とりあえず一言「ただいま」とだけ打ち込む。雪崩のように文字が流れた。
「皆暇なんだな」
すると今度は顔文字が多く流れた。どうやら笑いは取れたようである。
「正体を明かすのは勿論駄目だが、彼女達の普段着の写真を載せるくらいならば大丈夫だよ。みっちゃんに一枚写真を頼んだのも俺だしな」
直後、みっちゃんが写真を一枚投稿。3人並んだ写真だ。とても良く撮れている。
「工藤さん付きのはよ」
という書き込みが入った。長椅子に三人、一人用の椅子に私が座り、私は横を向く形でカメラを見る。女の子三人の写真に冴えないジジイが写りこんでいるとしか見えない。我ながら写真写りは悪いのだ。
「メンバーは皆、工藤さんや三人をサポートする為なら労力を惜しまない。そういう人達を選んで招待しているから当然だがな。はしこちゃん、高橋、三宅、竹口、みっちゃん、もちろん俺もだ。これが工藤さん、あんたの築いた長月荘の”縁”であり、絆だよ」
気付けば泣いていた。心配そうな顔をする三人に大丈夫だと言い、涙を止める。そうだ、青柳にも連絡せねば。と思ったが渡辺から連絡してくれるという。確かに彼のほうが上手く言ってくれそうだ。
みっちゃんに先程怒鳴った事を謝り、そして子供達の服のお礼として五百円硬貨三枚贈呈。初めてこんなにもらったと喜んでいた。実際掛かった金額から考えれば雀の涙ほどもないのに、申し訳なくなる。
「ねえ、話は変わるけどさ、三人って今何年生なの? 平日の昼間から家にいるって、学校でインフルエンザでも流行ってるの?」
どう言おうか迷ったが、秘密のうちの一つとしてはぐらかすしかない。彼女もなんとなく理解したようで、これ以上は聞かないと言ってくれた。三人はというと学校と聞いて顔を見合わせ懐疑的な微妙な表情。何故だ?
「それじゃあ今回のあたしの任務は完了。時間もあるし引き上げるねー。また服が欲しければ声かけて。コーデしてあげるね」
三人と私は頭を下げ、みっちゃんを見送る。
「SNSでよろしくねー」
了解だ。
さあこれで行動範囲を広げる事が出来る。髪の色は多分どうにかなる。というか彼女達の装備に髪の色を変えられる機能はないのだろうか?
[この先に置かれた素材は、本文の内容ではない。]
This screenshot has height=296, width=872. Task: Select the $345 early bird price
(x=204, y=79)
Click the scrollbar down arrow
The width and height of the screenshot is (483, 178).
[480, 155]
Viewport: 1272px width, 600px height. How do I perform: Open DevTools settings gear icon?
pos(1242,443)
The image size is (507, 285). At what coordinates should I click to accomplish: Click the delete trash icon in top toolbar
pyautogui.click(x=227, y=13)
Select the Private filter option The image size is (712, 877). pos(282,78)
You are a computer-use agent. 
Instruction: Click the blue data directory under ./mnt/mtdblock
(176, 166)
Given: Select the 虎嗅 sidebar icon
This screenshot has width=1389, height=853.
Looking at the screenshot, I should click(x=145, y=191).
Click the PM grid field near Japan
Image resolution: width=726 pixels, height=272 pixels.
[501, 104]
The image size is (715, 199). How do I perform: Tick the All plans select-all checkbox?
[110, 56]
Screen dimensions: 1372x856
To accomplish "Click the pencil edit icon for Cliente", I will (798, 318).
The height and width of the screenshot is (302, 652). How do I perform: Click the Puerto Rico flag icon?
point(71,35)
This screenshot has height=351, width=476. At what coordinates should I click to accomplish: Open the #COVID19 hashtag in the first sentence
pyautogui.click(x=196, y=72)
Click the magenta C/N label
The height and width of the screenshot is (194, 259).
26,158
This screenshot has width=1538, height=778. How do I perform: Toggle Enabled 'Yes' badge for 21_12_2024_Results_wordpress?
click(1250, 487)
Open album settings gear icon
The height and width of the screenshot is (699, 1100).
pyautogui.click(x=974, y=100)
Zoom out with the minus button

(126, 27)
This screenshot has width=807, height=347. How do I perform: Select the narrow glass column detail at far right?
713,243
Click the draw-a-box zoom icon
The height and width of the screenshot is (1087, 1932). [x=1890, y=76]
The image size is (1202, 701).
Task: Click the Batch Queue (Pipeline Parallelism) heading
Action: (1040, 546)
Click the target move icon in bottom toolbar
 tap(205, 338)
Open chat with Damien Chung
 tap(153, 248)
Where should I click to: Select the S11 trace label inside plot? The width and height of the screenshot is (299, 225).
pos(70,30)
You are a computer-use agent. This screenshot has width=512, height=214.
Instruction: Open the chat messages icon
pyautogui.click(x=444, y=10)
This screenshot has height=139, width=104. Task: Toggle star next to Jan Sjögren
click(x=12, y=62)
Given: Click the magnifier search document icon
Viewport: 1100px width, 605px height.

「ないです。でも部品さえあれば作れるです。えっと……まずはこの世界の一般的な技術レベルが知りたいです。そういう所ないですか?」
電器屋か、そうでなければもっと大きな街に出るしかないなあ。とりあえずは近くの家電量販店に行くか。
店に着いたのだが、派手な三色の頭はもうそれはそれは目立ちまくりである。しかし意外と誰も気にしない。やはり服装が違うだけでかなり印象が変わるのだろう。ただしリタにだけはフードを絶対に脱がないようにと言いつける。
「分かってるです。万事任せるです」
凄く頼れる……気がする。
「部品って事は分解して使うんだよな。そのために新しいのを買うのは金銭的に厳しいぞ。なるべくならば安いのにしてくれ」
「リタには技術支援用の装備もあるです。中身をスキャンして、そこから必要な部品数を割り出すです。本当ならば部品一つ単位で手に入れたいですが……」
一通り巡った結果、買ったのは安売りの小型扇風機とドライヤーだけだった。
「これだけでいいのか?」
「どうにかするしかないです。どうにもならない気もするです」
「大丈夫かおい。無駄な出費にならなければいいんだがなあ」
あとは髪の色を変えるのだからと、すぐ横のドラッグストアーでヘアカラーを物色。そこでリタが何か閃いたようだ。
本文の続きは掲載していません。